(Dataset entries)
————————
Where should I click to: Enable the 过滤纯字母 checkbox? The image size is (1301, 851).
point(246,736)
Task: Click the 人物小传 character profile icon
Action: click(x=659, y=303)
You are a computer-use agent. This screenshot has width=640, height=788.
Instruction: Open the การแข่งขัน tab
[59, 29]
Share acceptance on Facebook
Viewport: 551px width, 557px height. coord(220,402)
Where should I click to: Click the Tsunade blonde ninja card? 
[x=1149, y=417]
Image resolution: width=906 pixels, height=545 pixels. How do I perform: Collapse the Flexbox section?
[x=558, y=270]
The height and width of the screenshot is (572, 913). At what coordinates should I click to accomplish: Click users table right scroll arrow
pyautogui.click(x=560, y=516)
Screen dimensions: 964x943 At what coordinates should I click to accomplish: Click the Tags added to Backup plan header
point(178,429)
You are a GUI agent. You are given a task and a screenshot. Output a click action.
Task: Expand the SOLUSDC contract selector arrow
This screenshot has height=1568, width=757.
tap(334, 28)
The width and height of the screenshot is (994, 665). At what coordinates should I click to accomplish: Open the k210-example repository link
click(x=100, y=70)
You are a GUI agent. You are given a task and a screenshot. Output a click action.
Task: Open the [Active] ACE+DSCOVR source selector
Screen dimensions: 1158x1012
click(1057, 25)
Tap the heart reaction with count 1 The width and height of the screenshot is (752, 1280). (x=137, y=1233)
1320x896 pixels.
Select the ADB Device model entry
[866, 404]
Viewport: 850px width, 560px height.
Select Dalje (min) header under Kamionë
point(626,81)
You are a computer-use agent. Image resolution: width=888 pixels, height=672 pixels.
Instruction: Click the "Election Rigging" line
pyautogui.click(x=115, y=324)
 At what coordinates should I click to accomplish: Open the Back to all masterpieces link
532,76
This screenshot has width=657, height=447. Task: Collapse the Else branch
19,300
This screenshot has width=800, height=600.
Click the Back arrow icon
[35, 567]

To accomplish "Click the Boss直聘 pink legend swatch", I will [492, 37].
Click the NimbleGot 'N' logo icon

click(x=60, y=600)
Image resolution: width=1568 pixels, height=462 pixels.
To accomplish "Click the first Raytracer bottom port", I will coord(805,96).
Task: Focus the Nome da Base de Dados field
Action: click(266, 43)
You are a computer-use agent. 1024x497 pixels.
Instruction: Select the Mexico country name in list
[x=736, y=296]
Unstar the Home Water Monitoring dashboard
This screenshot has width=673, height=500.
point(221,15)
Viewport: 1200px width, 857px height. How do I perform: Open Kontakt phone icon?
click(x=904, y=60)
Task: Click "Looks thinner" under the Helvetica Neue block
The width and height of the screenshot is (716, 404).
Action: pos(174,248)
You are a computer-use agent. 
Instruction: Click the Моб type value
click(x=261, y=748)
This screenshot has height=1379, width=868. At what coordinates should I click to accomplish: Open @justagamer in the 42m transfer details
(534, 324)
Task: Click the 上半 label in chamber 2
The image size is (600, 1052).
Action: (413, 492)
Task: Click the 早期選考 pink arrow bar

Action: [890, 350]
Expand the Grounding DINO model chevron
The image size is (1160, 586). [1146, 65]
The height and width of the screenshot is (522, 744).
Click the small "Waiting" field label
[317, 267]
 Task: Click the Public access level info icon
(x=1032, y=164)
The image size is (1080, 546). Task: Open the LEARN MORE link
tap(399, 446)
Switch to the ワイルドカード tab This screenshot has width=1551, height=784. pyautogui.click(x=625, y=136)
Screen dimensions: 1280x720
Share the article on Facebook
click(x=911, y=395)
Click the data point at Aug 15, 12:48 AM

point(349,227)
————————
Return, word for word, every line from the line with "Instruction: Click the Моб type value" to the final line of the data.

Instruction: Click the Моб type value
click(x=261, y=748)
This screenshot has height=1379, width=868. At what coordinates should I click to accomplish: Open @justagamer in the 42m transfer details
(534, 324)
Task: Click the 上半 label in chamber 2
The image size is (600, 1052).
Action: (413, 492)
Task: Click the 早期選考 pink arrow bar

Action: [890, 350]
Expand the Grounding DINO model chevron
The image size is (1160, 586). [1146, 65]
The height and width of the screenshot is (522, 744).
Click the small "Waiting" field label
[317, 267]
 Task: Click the Public access level info icon
(x=1032, y=164)
The image size is (1080, 546). Task: Open the LEARN MORE link
tap(399, 446)
Switch to the ワイルドカード tab This screenshot has width=1551, height=784. pyautogui.click(x=625, y=136)
Screen dimensions: 1280x720
Share the article on Facebook
click(x=911, y=395)
Click the data point at Aug 15, 12:48 AM

point(349,227)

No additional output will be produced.